К пятичасовому чаю потянулись к Спендиарову суданские старожилы, сохранившие вместе с воспоминаниями о начале его композиторской деятельности старый загар и старые моды. Вечером состоялся домашний концерт.

А спустя несколько дней композитор уже ехал в Эривань. Заложив руки с тростью за спину, он бродил по палубе и созерцал море, на котором пароход оставлял быстро исчезающую полосу. Продолжалось это день, два… На третий его окружили со всех сторон пассажиры армяне. Они отвлекли его от грустных мыслей расспросами о его жизни в Эривани, на которые он отвечал с готовностью, посвящая их в музыкальную жизнь Армении и обещая им — молодым и полным сил — ее близкий расцвет. «У нас будет свое музыкальное издательство — говорил он, загоревшись юношеским румянцем. — Своя опера! Своя филармония!» Размахивая в пылу увлечения тростью, он рассказывал о молодых армянских композиторах, о неустанно растущем консерваторском оркестре и, раз сев на своего любимого конька, не сходим с него до самого Батума,

Душевный подъем не оставлял композитора в течение всей подготовки к юбилейным концертам. Каждый оркестрант, даже самый юный, расценивался им на вес золота. Чувство необычайного единения с воспитанной им молодежью заставляло его тут же на репетициях обращаться к ней за советами, подобно своему великому учителю, находившему в беседах с учениками разрешение творческих сомнений[99].
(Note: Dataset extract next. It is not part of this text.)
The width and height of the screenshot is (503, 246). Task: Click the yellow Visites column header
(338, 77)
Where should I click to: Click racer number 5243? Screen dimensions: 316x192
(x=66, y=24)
Имя Римского-Корсакова беспрестанно упоминалось теперь в расцветшем розовыми астрами дворе мечети и в кафе «Налбанд», где с наступлением темноты собирались «академики».

Рассказывая о годах своего учения, Александр Афанасьевич все чаще переходил к теме о воспитании молодежи искусством, причем приводил в пример быструю эволюцию своего оркестра и «поразительную метаморфозу», происшедшую с «уличными мальчишками» за два года их обучения в «Пионероркестре».

«После посещения композитором народного празднества на Севанском острове встречи в кафе «Налбанд» происходили под девизом «Севан», — пишет в своих воспоминаниях поэт М.С. Ахумян.

вернуться

97

«Хороший мацун! Хорошие яйца! Керосин! Керосин!» армянск.).

вернуться

98

Младший сын Спендиарова, названный так в память покойного брата.

вернуться

99

Из воспоминаний Хорена Торджяна и Сурена Карагезяна: «Шла подготовка к юбилею. Должна была быть репетиция. Это было во дворе. Присутствовали многие музыканты. Спендиаров спустился вниз и сказал: «Меня берет сомнение насчет одной вещи в «Атаке»: как лучше — квартолями или триолями (когда несутся конные)».

Начался спор. Решили, что лучше триолями, как и было у Сиендиарова. Он сказал: «Ну, теперь я спокоен», — и торопливо пожал всем руки».

О том, что Спендиаров советовался с учениками, рассказывают многие из них.

«Однажды он позвал меня и Константина Мелико-Вртанесяна в один из классов и проиграл нам отрывок из «Алмаст», изображающий разрушение крепости Тмук при взятии ее Надир-шахом, — пишет Рубен Степанян. — Проиграв какой-то сложный пассаж, напоминающий падение камней, он начал с нами советоваться, как лучше писать: большими нисходящими терциями или чистыми квартами».